Thus, one may characterize the first three Beatitudes as formulae of Christian‑oriented occultism; for the initiatory knowledge of occultism consists essentially in the fact that it embraces both the subjective, inner and the objective, outer — and embraces both under a cosmic viewpoint. This becomes especially clear in the Beatitude: “Blessed are the meek, for they shall inherit the Earth,” where an inner condition of the soul is brought into connection with a cosmic future event.
The middle three Beatitudes may be characterized as psychosophical, for they concern the changes in the inner states of the human soul during the passage through the developmental stages indicated in the first three beatitudes.
The last three Beatitudes may be characterized as karmic, for they concern the changes in karma that are brought about by ascending those stages of development. At the same time, these Beatitudes refer to the working of the threefold spiritual being of the human being (Spirit‑Self, Life‑Spirit, and Spirit‑Man), which expresses itself directly in the transformations of destiny.
Only when the nine Beatitudes have become the object of a deeper knowledge in their totality can insight be gained into the nature of the human being of the future, who will have taken the Christ‑impulse into his whole being. Then one will also be able to confront sharply the anti‑Christian counter‑image of the ninefold human being — as he is intended to be brought forth from the nine spheres of the interior of the Earth — as the opposite of the first. For obscurity exists only as long as the object of contemplation remains in a mixed condition; once it becomes possible to separate one side and consider it on its own, a clear picture of the other side also arises.
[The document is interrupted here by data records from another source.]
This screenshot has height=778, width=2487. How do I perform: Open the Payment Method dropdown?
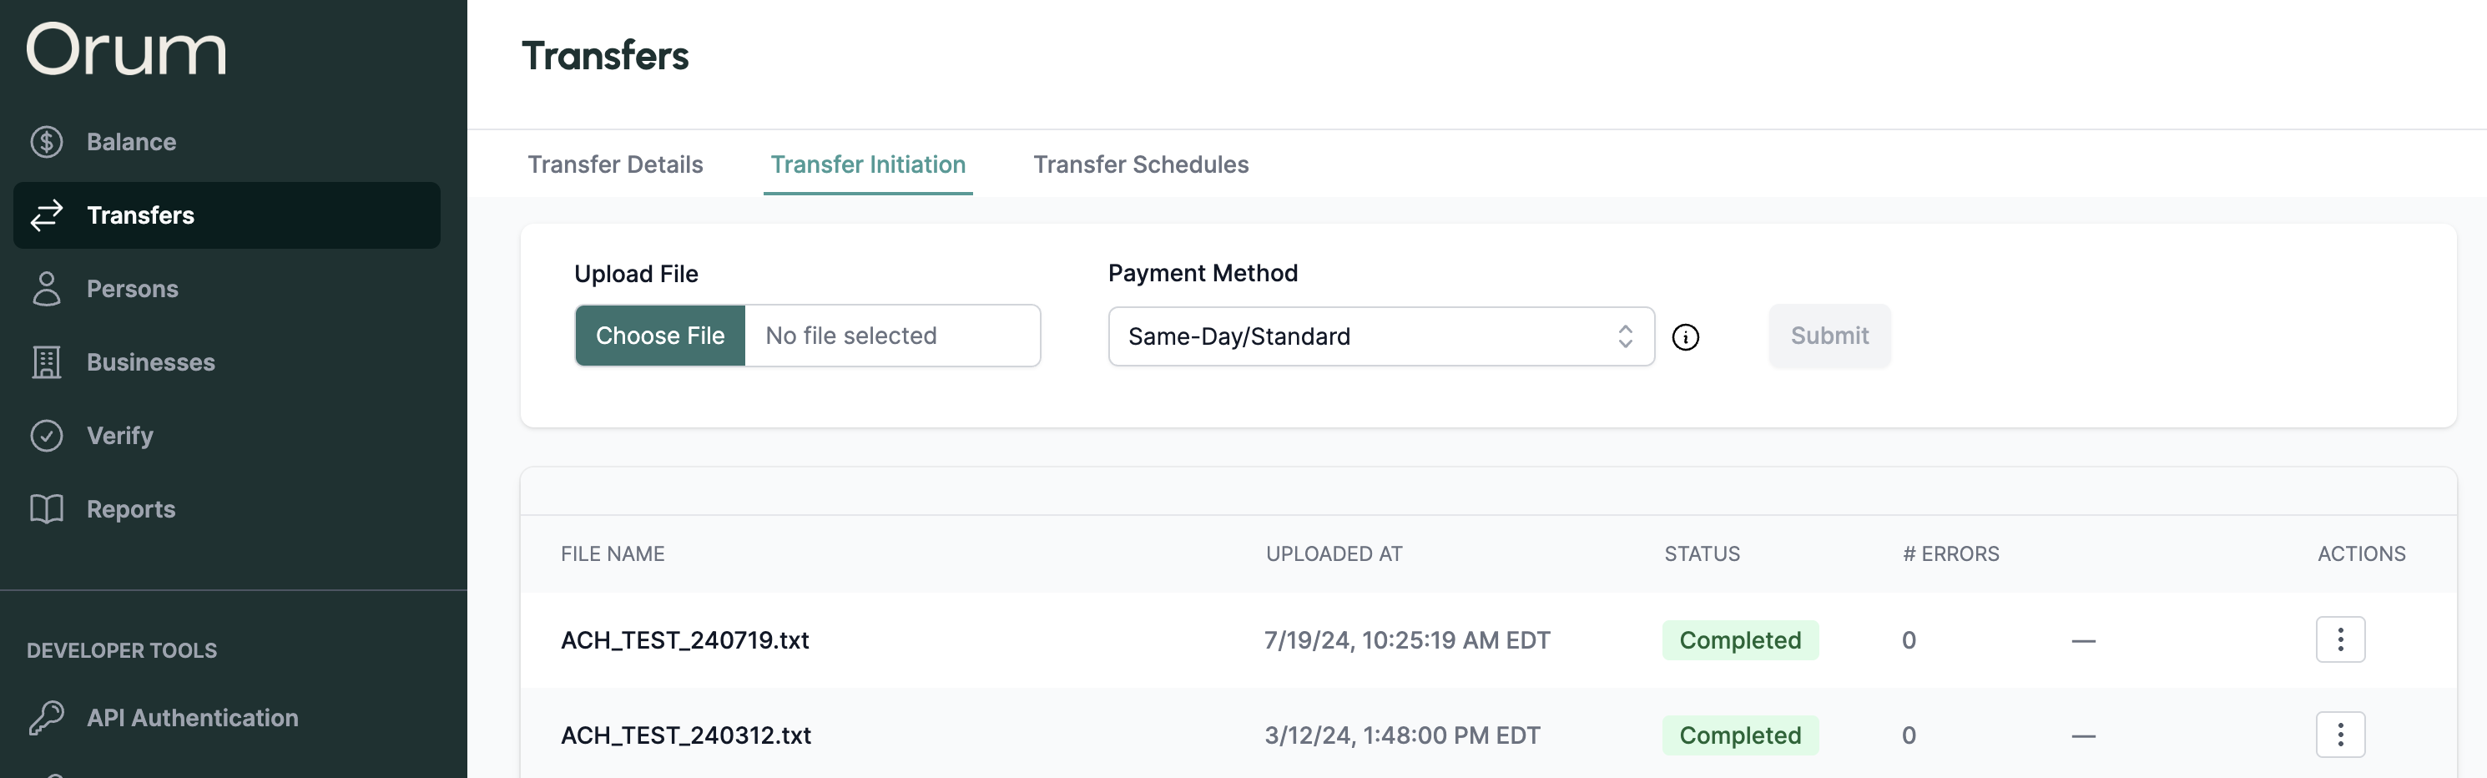click(x=1381, y=337)
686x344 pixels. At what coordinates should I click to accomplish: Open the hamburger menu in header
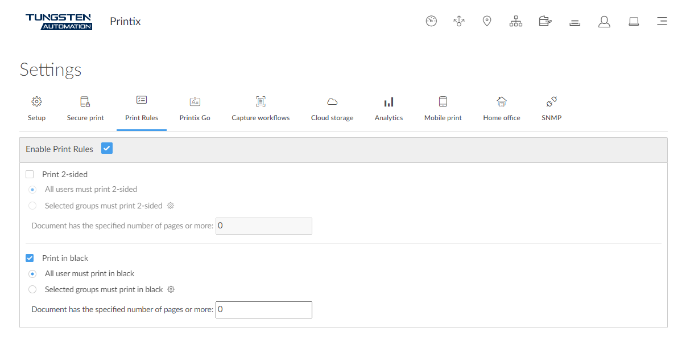662,22
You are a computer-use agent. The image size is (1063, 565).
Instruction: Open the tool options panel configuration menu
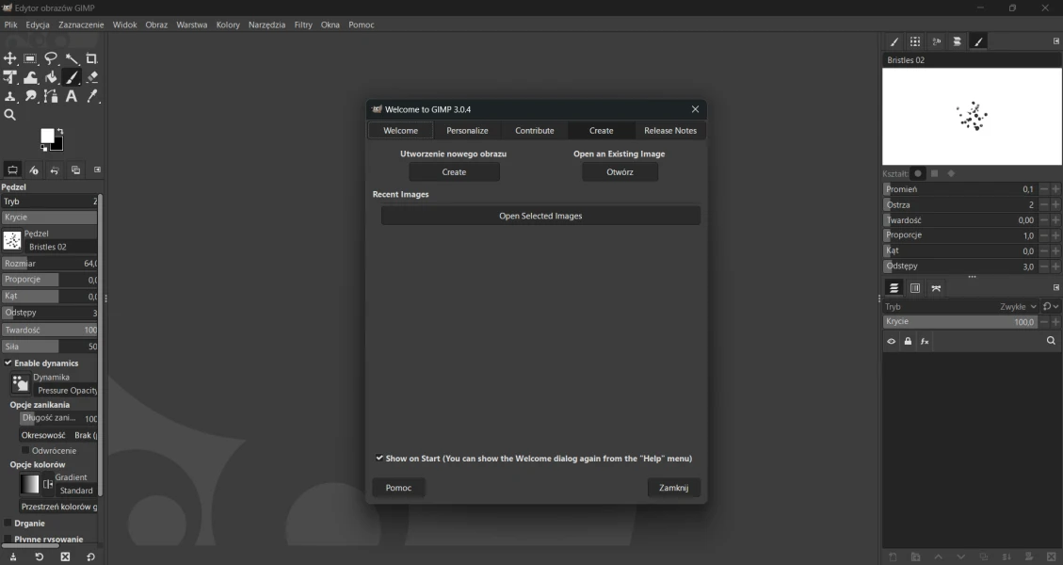tap(97, 170)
After the inner composition and the resulting task of this contemplation have been outlined, we may now proceed with the continuation of the discussion of the Beatitudes. And we must indeed begin with the middle group, the psychosophical Beatitudes, since the first three Beatitudes were already the subject of the two preceding contemplations. Thus, the first task is to open a deeper understanding of the fourth Beatitude. To this end, several building‑stones necessary for this understanding must be gathered. One such building‑stone is found when one asks: What exactly is meant in the Beatitude by the 'hunger' and 'thirst' of the soul, and by its 'being satisfied'?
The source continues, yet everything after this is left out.